Ouvrir ce traitement de texte et noter ce qui vient lorsque ça vient. Déjà quelques progrès en utilisant cette astuce ( ruse ? ) de planifier la publication de tels textes sur le blog. J’ai désormais toujours en moyenne, une semaine de billets en avance. C’est assez étrange, voire parfois déconcertant. Est-ce de la triche ? je n’en sais rien. Je crois que ça me laisserait assez indifférent que ça en soit.
En tous cas nous sommes jeudi en fin d’après-midi, je me suis remis à peindre un nouveau tableau grand format. Travaillé trois heures ce matin et environ deux heures après le déjeuner. Je me sentais tellement bien à n’avoir de compte à rendre à personne. Aucune envie de demander un avis. Pas besoin d’opinion. J’ai mélangé mes couleurs avec application. C’est tout juste si je ne tirais pas la langue comme le font les enfants parfois quand ils s’appliquent. En s’humectant les lèvres. Peut-être le fait d’humecter les lèvres offre t’il un contact plus étroit avec l’air ambiant, avec ce que l’on croit être une réalité. Mais les enfants ne pensent bien sûr pas à ce genre de choses loufoques. ils peignent en tirant la langue et voilà tout. Et de fil en aiguille, peu près ma séance, en gravissant l’escalier qui mène à ce bureau j’ai senti soudain dans ma paume le contact de ce vieux cerisier ; je devais avoir six ou sept ans et je grimpais aux arbres comme un forcené. Ce cerisier devait être très âgé puisque son tronc était perclus de lenticelles. Ce qui lui permettait des échanges gazeux avec son environnement. Evidemment j’ignorais totalement ce genre de particularité chez les vieux arbres. Je posais une main en appui sur le tronc et je pouvais sentir sa matière, plus autant élastique comme celle de l’écorce des arbres jeunes. Il devait aussi y avoir quantité de stries, de motifs et peut-être aussi un peu de lichen ; je conserve des flashs d’images verdâtres et aussi la sensation assez précise de cette sorte de poussière qui reste collée à la pulpe des doigts quand on touche ces lichens. Ensuite je grimpais aussitôt sur la première branche puis m’élançais vers la suivante et ainsi de suite, jusqu’à prendre une bonne distance avec le plateau des vaches. Evidemment j’écris ça à 64 ans, ça n’a probablement rien à voir avec ce que ce gamin pensait ou éprouvait. C’est une réécriture de cette scène.

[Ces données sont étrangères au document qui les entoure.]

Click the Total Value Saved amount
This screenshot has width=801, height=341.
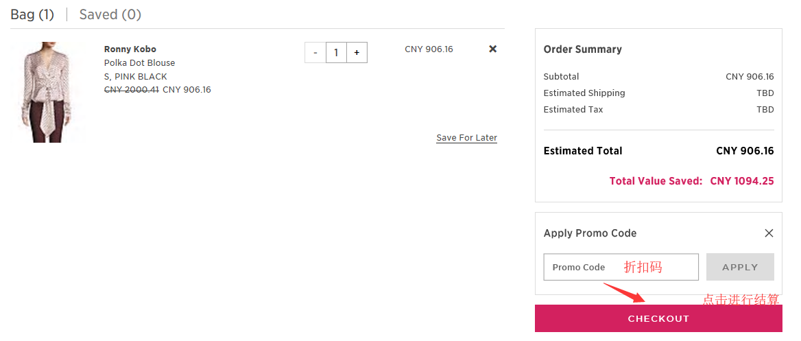click(x=742, y=181)
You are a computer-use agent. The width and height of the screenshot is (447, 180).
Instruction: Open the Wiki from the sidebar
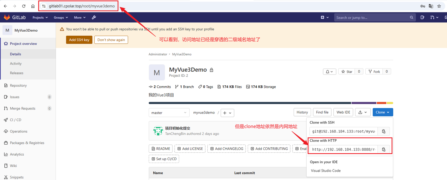click(14, 165)
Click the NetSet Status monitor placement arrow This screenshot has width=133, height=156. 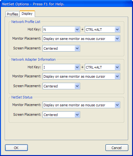pos(117,105)
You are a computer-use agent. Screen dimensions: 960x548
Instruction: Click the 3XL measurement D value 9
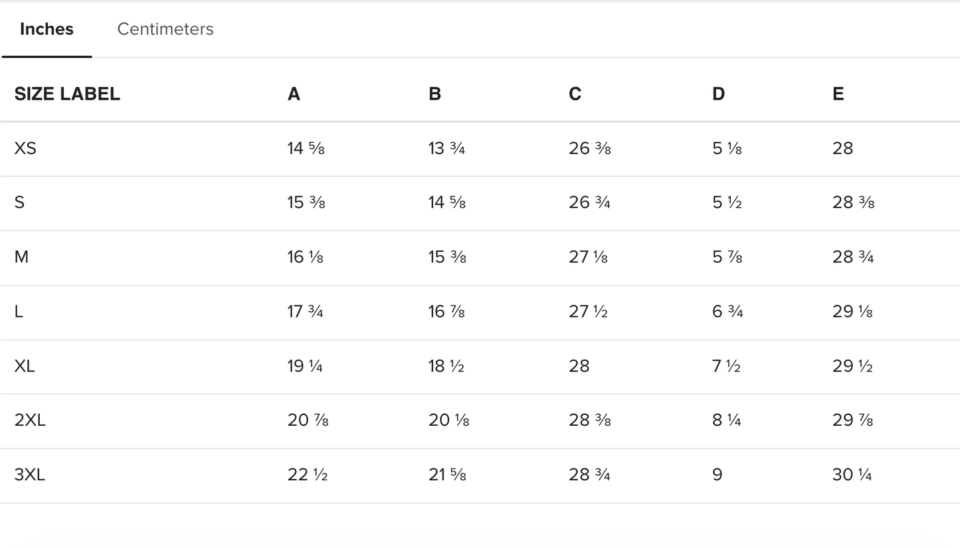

Le temps des physiciens est une mesure. Un calcul entre deux points. Le temps des artistes est un fleuve. Nous voyons les événements arriver en amont, du futur, ils nous arrivent dessus et nous vivons parfois avec intensité ces moments douloureux. Puis nous nous retournons, nous les voyons continuer leurs glissades vers l’aval, encore étonnés d’y avoir survécu, Dieu sait comment.
Puis d’autres événement arrivent encore qui mobilisent notre attention. Ils déboulent de l’horizon, du futur. Tout petit au début, on les voit grossir au fur et à mesure qu’ils nous atteignent. Au bout d’un moment cependant on arrive a les classer par taille par forme par impression. Les guerres, les massacres, les attentats, les mensonges gros comme des immeubles de quarante étages. Puis quand ils repartent ils diminuent exactement de la même façon exactement à l’inverse de la façon dont ils étaient arrivés. Parmi tous ma mort. Mais ce seront les vivants qui la verront diminuer puis disparaitre à un tournant du fleuve. Et tout est très bien ainsi. Ce n’est pas plus important que de toucher le tronc d’un cerisier sans savoir ce que l’on éprouve vraiment à toucher un tronc de cerisier. Le discours n’est qu’un passe-temps.